To reiterate, I just want to be able to explain new predictions, and it seems strange to me that it would be this expensive - so I'm sure I'm doing something wrong.
CodePudding user response:
I think your question already contains a hint:
explainer = shap.Explainer(model.predict, X_train)
shap_values = explainer.shap_values(X_test)
is expensive and most probably is a kind of an exact algo to calculate Shapely values out of a function.
explainer = shap.Explainer(model, X_train)
shap_values = explainer.shap_values(X_test)
averages readily available predictions from trained model.
To prove the first claim (second is the fact of the matter) let's study source code for Explainer class.
class Explainer(Serializable):
""" Uses Shapley values to explain any machine learning model or python function.
This is the primary explainer interface for the SHAP library. It takes any combination
of a model and masker and returns a callable subclass object that implements
the particular estimation algorithm that was chosen.
"""
def __init__(self, model, masker=None, link=links.identity, algorithm="auto", output_names=None, feature_names=None, linearize_link=True,
seed=None, **kwargs):
""" Build a new explainer for the passed model.
Parameters
----------
model : object or function
User supplied function or model object that takes a dataset of samples and
computes the output of the model for those samples.
So, now you know one can provide either a model or a function as the first argument.
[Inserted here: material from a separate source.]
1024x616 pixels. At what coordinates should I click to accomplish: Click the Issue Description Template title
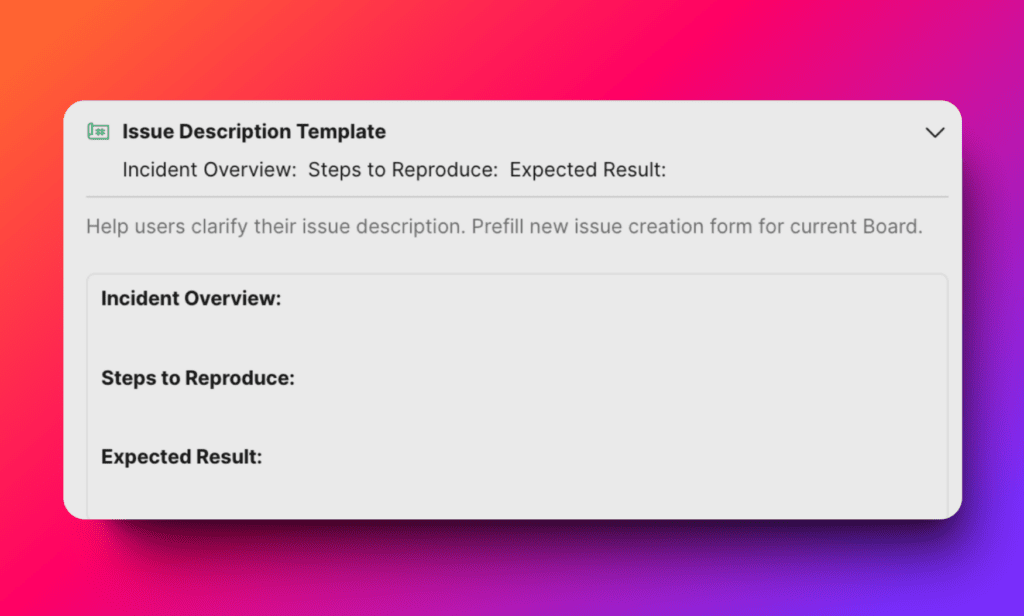pos(254,132)
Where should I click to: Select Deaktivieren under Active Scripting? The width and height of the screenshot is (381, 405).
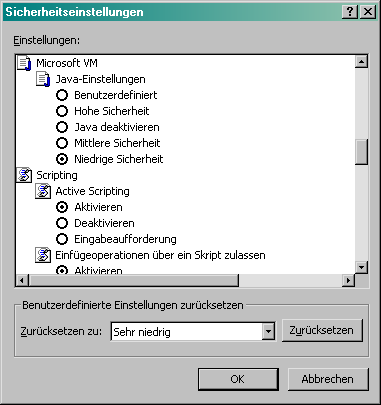[x=62, y=223]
In case Pandas is supplied as masker:
if safe_isinstance(masker, "pandas.core.frame.DataFrame") or \
((safe_isinstance(masker, "numpy.ndarray") or sp.sparse.issparse(masker)) and len(masker.shape) == 2):
if algorithm == "partition":
self.masker = maskers.Partition(masker)
else:
self.masker = maskers.Independent(masker)
Finally, if callable is supplied:
elif callable(self.model):
if issubclass(type(self.masker), maskers.Independent):
if self.masker.shape[1] <= 10:
algorithm = "exact"
else:
algorithm = "permutation"
Hopefully, you see now why the first one is an exact one (and thus takes long to calculate).
Now to your question(s):
What is the correct way to obtain explanations for predictions using Shap?
and
So that leaves me to wonder what I'm actually getting in the second case?
If you have a model (tree, linear, whatever) which is supported by SHAP use:
explainer = shap.Explainer(model, X_train)
shap_values = explainer.shap_values(X_test)
These are SHAP values extracted from a model and this is why SHAP
came into existence.
If it's not supported, use 1st one.
Both should give similar results.